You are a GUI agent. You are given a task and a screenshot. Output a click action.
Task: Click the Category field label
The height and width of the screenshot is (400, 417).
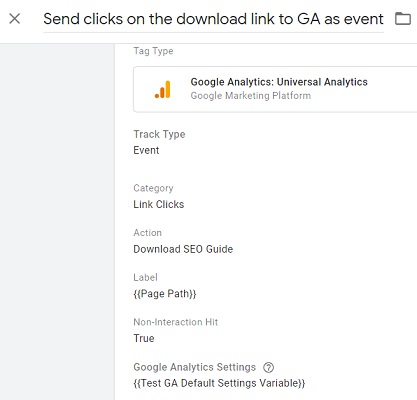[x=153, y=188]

* * *

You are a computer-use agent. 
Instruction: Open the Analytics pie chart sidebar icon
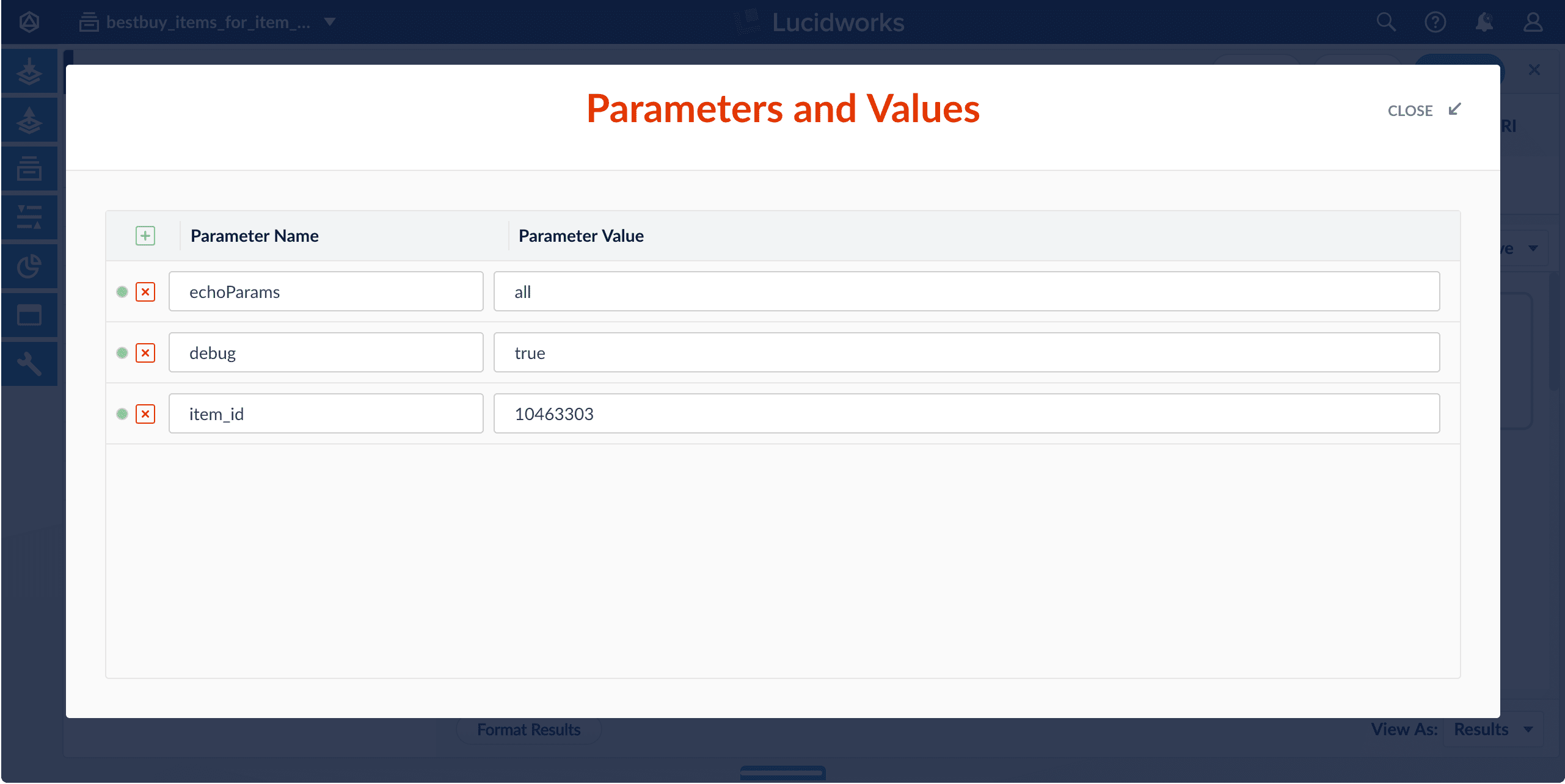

→ **Requirements**:
Please copy the entries from the line with "You are a GUI" to the line with "[x=153, y=188]", leaving out the pictures.

→ **Answer to the problem**:
You are a GUI agent. You are given a task and a screenshot. Output a click action.
Task: Click the Category field label
The height and width of the screenshot is (400, 417).
[x=153, y=188]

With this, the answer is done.